YARMOUTH — The Town Council unanimously endorsed potential modifications to the intersection of Route 1 and Portland Street.
The council on Oct. 19 also took action to assist senior-citizen residents.
The Route 1-Portland Street intersection has long been a concern due to its unconventional configuration, wide width, and close proximity to Yarmouth High School and Exit 15 of Interstate 295.
To address concerns, the town hired Gorrill Palmer Consulting Engineers last year to study the intersection and possible changes, including new signal phasing, intersection striping, crosswalk relocation, and pedestrian signal changes – at minimal cost to the town.

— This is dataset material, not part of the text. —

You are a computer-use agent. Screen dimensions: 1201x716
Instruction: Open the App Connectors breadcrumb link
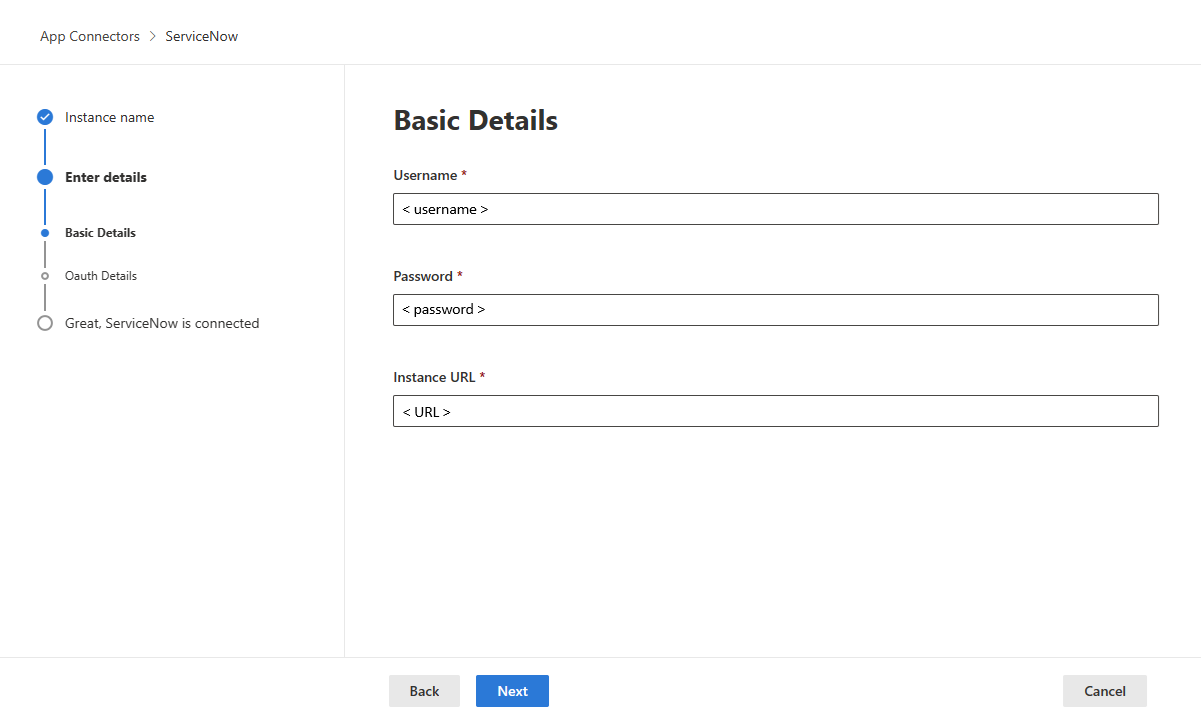click(x=89, y=36)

“If (the town) doesn’t do anything else, at least (reconfigure) the crosswalks to go straight across,” Randy Dunton of Gorrill Palmer suggested while presenting the firm’s study at a council meeting in August.

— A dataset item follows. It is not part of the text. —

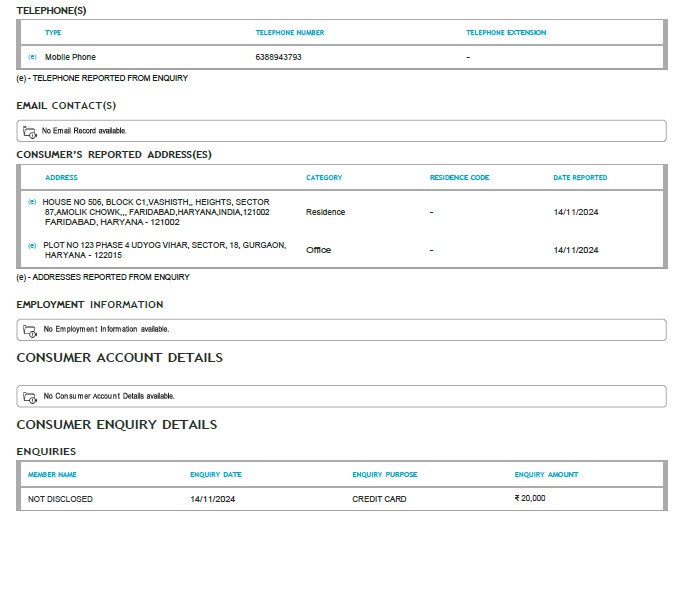Click the Office category address row
The image size is (693, 593).
342,250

According to Gorrill Palmer, the rate of crashes at the intersection falls below the threshold classified by the state as a “high-crash location.” However, the intersection’s traffic signal equipment is getting old and will need to be replaced anyway in the next few years – which will cost about $60,000.
Because this work must be done, Town Manager Nat Tupper said the council should take this opportunity to improve safety and operation of the intersection.

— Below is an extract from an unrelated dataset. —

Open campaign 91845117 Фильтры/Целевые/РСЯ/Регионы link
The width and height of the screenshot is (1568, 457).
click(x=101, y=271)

The town’s next step is to get permission from the Maine Department of Transportation for the project. If MDOT approves, town staff will work with Gorrill Palmer to create an implementation plan and funding for the project to be presented to the council.
Tupper said the town is looking at spending $100,000-$120,000, including the $60,000 needed to replace the signal equipment.
If approved, construction would not begin until spring 2019 at the earliest, after construction on the Route 1 bridge over Main Street is completed.
“I’m so happy that we have this opportunity to make this gateway to Yarmouth safer and less confusing for drivers and pedestrians,” Councilor April Humphrey said.
The council also amended the town’s Senior Tax Assistance ordinance, which provides property-tax assistance to residents who are 67 years or older, have lived in town for at least 10 years, and who meet specific income requirements.
Benefit eligibility is based on the percentage of the U.S. Department of Housing and Urban Development’s median family income for the greater Portland area ($83,400) earned by a “homestead.” The maximum allowable is 60 percent of the median, or about $50,000 a year.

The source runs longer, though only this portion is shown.